[Stored entries]
** Begin **

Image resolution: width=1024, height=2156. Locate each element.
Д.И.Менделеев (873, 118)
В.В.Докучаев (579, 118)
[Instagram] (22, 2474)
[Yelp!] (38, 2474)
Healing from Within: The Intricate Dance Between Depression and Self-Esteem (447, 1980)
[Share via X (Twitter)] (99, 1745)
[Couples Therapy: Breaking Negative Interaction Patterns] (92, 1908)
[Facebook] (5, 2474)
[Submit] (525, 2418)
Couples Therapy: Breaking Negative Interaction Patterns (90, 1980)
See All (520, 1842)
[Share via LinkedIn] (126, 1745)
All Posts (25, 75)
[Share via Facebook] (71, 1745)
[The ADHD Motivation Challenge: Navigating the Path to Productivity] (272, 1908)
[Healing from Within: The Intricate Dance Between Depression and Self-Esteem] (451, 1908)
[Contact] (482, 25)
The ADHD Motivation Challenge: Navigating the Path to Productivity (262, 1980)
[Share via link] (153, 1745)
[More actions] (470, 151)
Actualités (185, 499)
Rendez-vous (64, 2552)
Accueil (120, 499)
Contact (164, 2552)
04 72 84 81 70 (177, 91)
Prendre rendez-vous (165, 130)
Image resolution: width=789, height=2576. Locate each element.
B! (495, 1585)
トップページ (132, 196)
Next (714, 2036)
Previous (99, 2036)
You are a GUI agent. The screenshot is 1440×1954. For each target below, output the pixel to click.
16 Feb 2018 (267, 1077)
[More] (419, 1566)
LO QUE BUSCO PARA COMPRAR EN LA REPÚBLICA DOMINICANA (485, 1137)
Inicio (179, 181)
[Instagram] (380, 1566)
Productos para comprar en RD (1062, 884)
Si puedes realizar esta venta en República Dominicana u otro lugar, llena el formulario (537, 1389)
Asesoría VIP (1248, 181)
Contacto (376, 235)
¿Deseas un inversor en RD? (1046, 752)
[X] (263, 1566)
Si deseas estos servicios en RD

** End **

Instruction: Rewrite the material above with every instance of "Share via" changed to "Send via". Leave everything else as it is.

Reply:
Image resolution: width=1024, height=2156. Locate each element.
Д.И.Менделеев (873, 118)
В.В.Докучаев (579, 118)
[Instagram] (22, 2474)
[Yelp!] (38, 2474)
Healing from Within: The Intricate Dance Between Depression and Self-Esteem (447, 1980)
[Send via X (Twitter)] (99, 1745)
[Couples Therapy: Breaking Negative Interaction Patterns] (92, 1908)
[Facebook] (5, 2474)
[Submit] (525, 2418)
Couples Therapy: Breaking Negative Interaction Patterns (90, 1980)
See All (520, 1842)
[Send via LinkedIn] (126, 1745)
All Posts (25, 75)
[Send via Facebook] (71, 1745)
[The ADHD Motivation Challenge: Navigating the Path to Productivity] (272, 1908)
[Healing from Within: The Intricate Dance Between Depression and Self-Esteem] (451, 1908)
[Contact] (482, 25)
The ADHD Motivation Challenge: Navigating the Path to Productivity (262, 1980)
[Send via link] (153, 1745)
[More actions] (470, 151)
Actualités (185, 499)
Rendez-vous (64, 2552)
Accueil (120, 499)
Contact (164, 2552)
04 72 84 81 70 (177, 91)
Prendre rendez-vous (165, 130)
Image resolution: width=789, height=2576. Locate each element.
B! (495, 1585)
トップページ (132, 196)
Next (714, 2036)
Previous (99, 2036)
You are a GUI agent. The screenshot is 1440×1954. For each target below, output the pixel to click.
16 Feb 2018 (267, 1077)
[More] (419, 1566)
LO QUE BUSCO PARA COMPRAR EN LA REPÚBLICA DOMINICANA (485, 1137)
Inicio (179, 181)
[Instagram] (380, 1566)
Productos para comprar en RD (1062, 884)
Si puedes realizar esta venta en República Dominicana u otro lugar, llena el formulario (537, 1389)
Asesoría VIP (1248, 181)
Contacto (376, 235)
¿Deseas un inversor en RD? (1046, 752)
[X] (263, 1566)
Si deseas estos servicios en RD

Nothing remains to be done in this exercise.